Set task
Swap "toolbar" for "panel" in the lines from the one with "Click the Categorized" to the one with "(x=350, y=548)", and reproduce only those lines with nothing else changed.

Source data
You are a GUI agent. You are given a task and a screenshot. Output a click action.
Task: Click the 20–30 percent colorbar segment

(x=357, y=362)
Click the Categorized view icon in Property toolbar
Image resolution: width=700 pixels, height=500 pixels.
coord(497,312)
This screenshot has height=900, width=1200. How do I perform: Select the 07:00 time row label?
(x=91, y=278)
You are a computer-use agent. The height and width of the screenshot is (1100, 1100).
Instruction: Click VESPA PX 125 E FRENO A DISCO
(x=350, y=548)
--
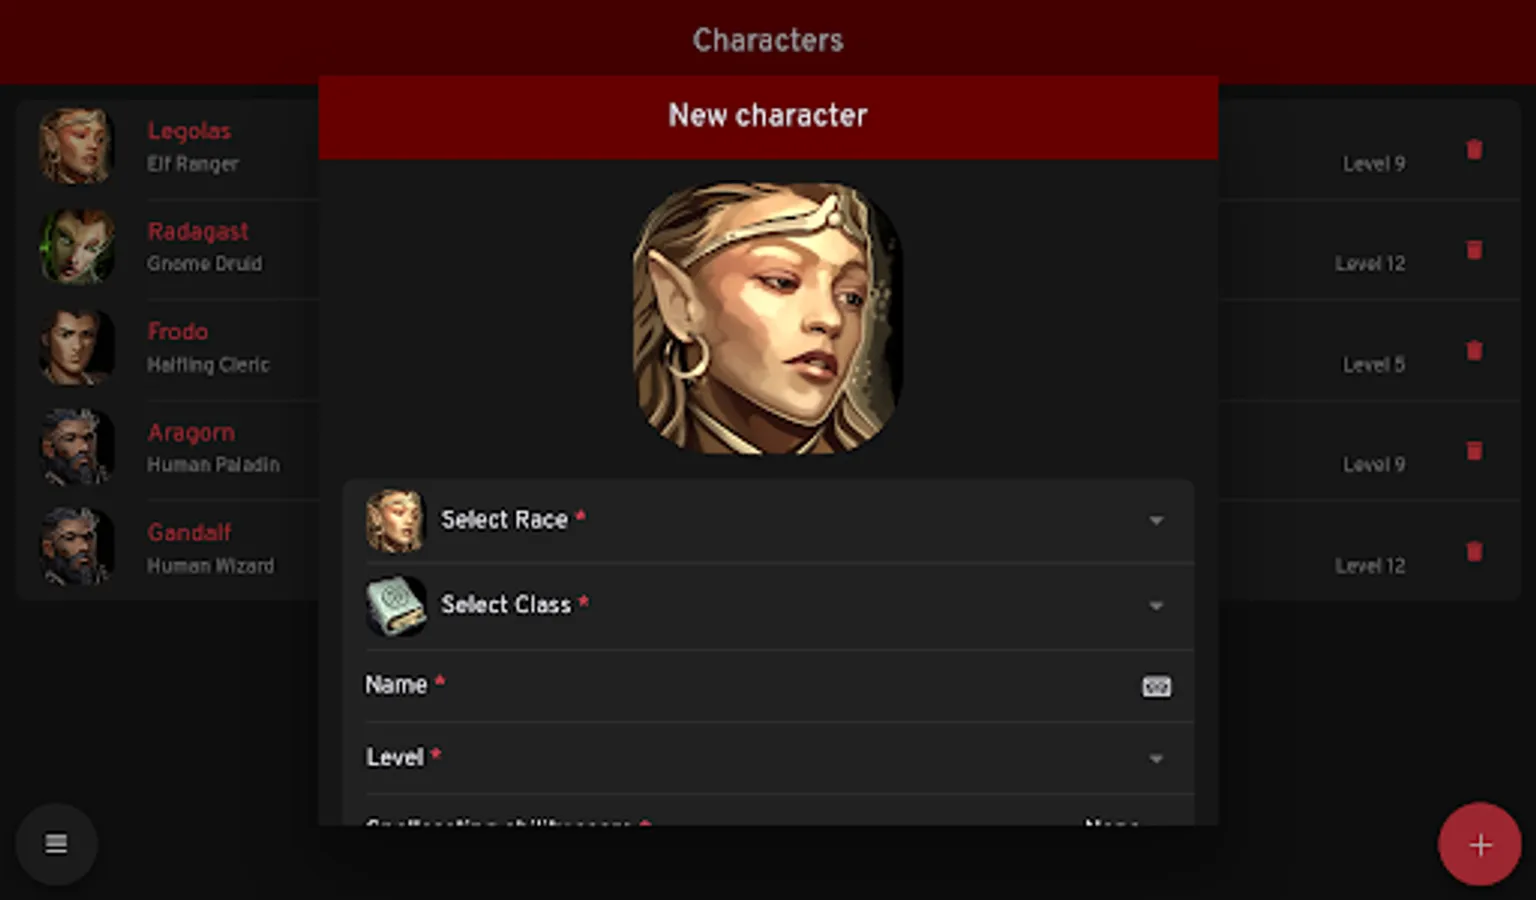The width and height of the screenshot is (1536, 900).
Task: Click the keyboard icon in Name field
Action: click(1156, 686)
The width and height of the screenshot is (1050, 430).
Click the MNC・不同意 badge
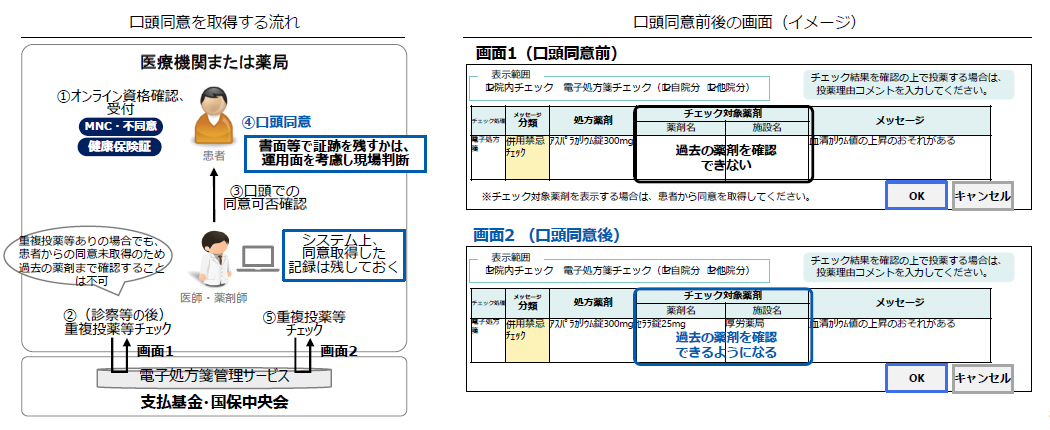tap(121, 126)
==
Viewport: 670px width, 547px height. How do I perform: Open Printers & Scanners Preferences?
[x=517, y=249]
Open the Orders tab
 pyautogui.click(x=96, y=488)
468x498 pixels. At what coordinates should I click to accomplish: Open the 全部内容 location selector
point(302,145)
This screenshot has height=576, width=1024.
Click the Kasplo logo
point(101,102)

Output of the task
Click the Categorized view icon in Property panel
Image resolution: width=700 pixels, height=500 pixels.
coord(497,312)
This screenshot has height=900, width=1200. How do I perform: Select the 07:00 time row label?
(x=91, y=278)
You are a computer-use agent. The height and width of the screenshot is (1100, 1100).
Instruction: Click VESPA PX 125 E FRENO A DISCO
(x=350, y=548)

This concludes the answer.